ScioTeq and EAVISE test innovative sensors at Kortrijk-Wevelgem airport
The tests were the conclusion of the Cumulus project, a close collaboration of ScioTeq and KU Leuven.
Professor Patrick Vandewalle of the research group EAVISE at Campus De Nayer in Sint-Katelijne-Waver was in charge of the field tests with the LIDAR sensor in Wevelgem today. “LIDAR sensors send out an invisible light pulse and interpret the reflected light. LIDAR is similar to RADAR, but with light waves instead of radio waves. Using the reflected light, we can reconstruct the environment in three dimensions instead of the two-dimensional images of classic cameras. LIDAR technology is already being used in future autonomous vehicles and for spatial data collection, such as for the GISWest platform. Through the collaboration with ScioTeq and the airport, we can explore the innovative application of this technology in aircraft."

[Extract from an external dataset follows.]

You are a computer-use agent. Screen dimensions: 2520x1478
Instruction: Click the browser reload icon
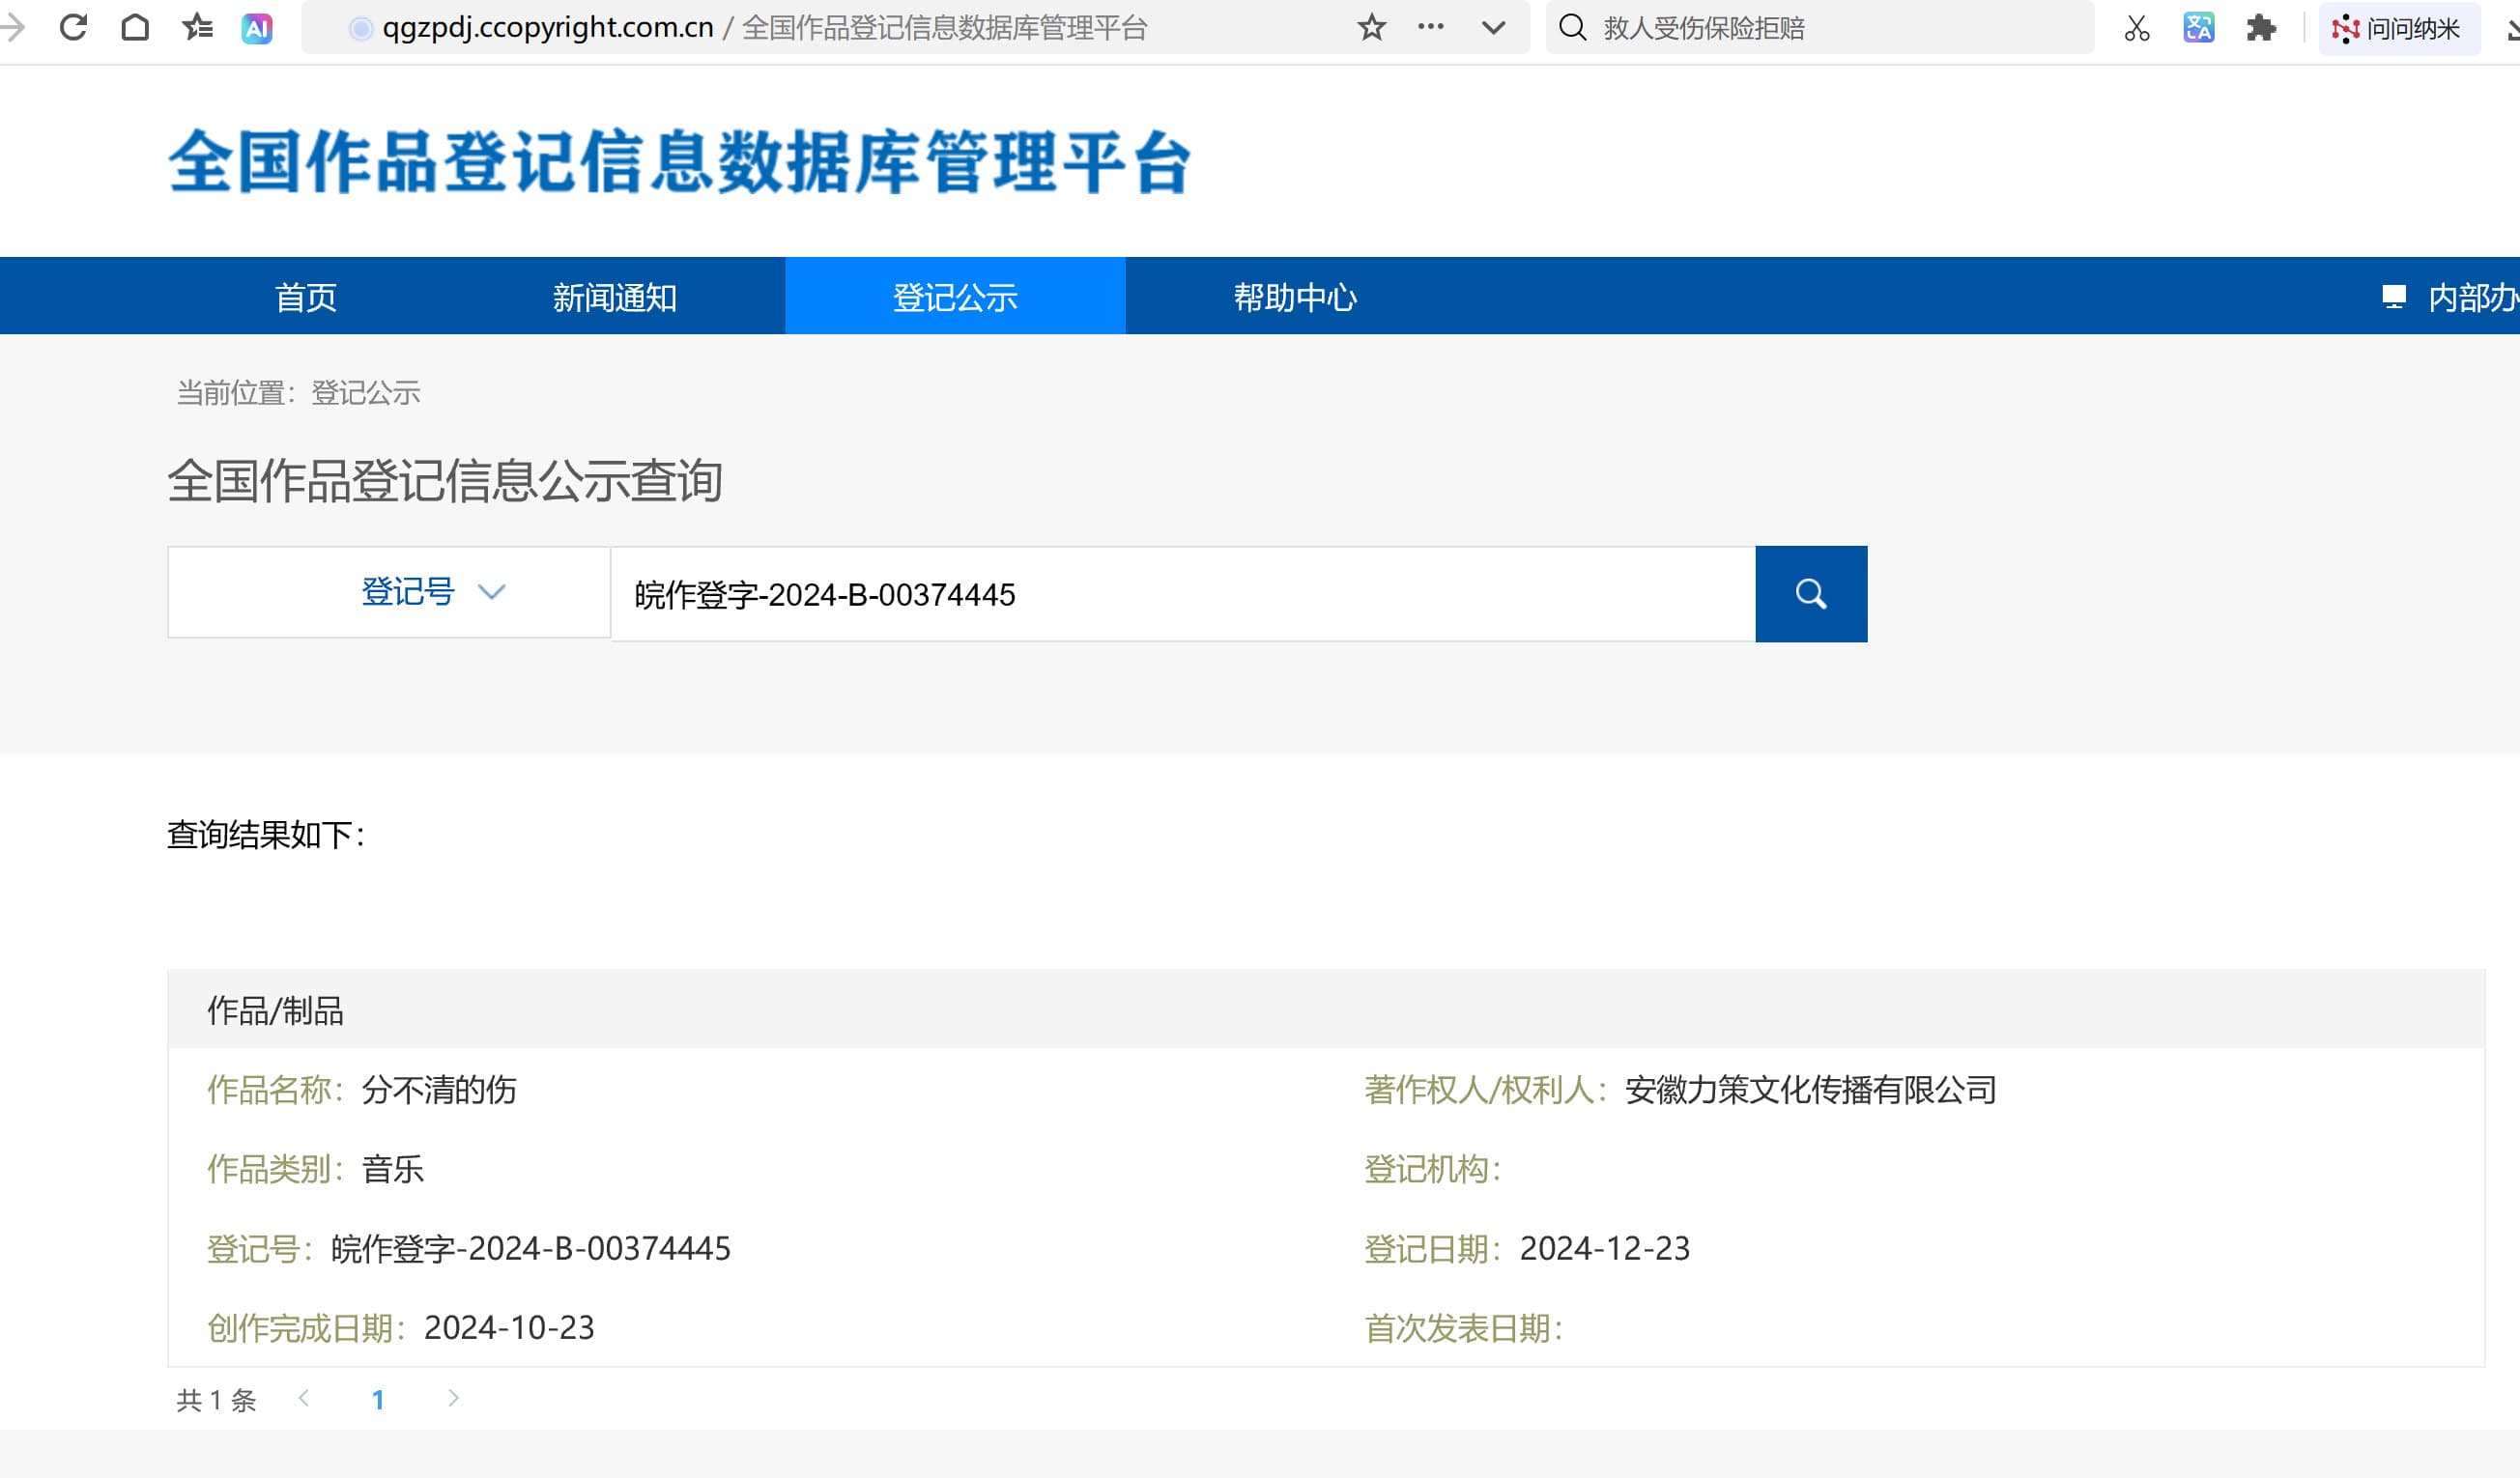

ScioTeq's Heikki Deschacht applied ScioTeq's extensive expertise in aviation and the technological domain to the data recordings. The company has been building this expertise through more than 30 years of avionics development: “ScioTeq positions itself on the market as a specialist in creating environmental awareness for the end-user. Traditionally, we have achieved that goal through our high-quality display products. Our displays give the pilots a reliable view of their surroundings. The rapid technological evolution broadens the range of sources for our imaging even more. LIDAR sensors are a promising component in this process. In addition, our customers have an increasing need for analyzing sensor data using our computer systems to support the pilots in their decision-making process. Sensor data collection plays a vital role in ScioTeq’s innovation process; this information is essential to developing the processing technology. On aircraft, LIDAR can help in the event of poor visibility, among other things, to avoid collisions and facilitate driving on the ground. This is a promising technology that can greatly improve civil aviation safety. That is why we are very grateful to the airport for their valuable cooperation in this experiment. It shows that the airport is also eager to learn."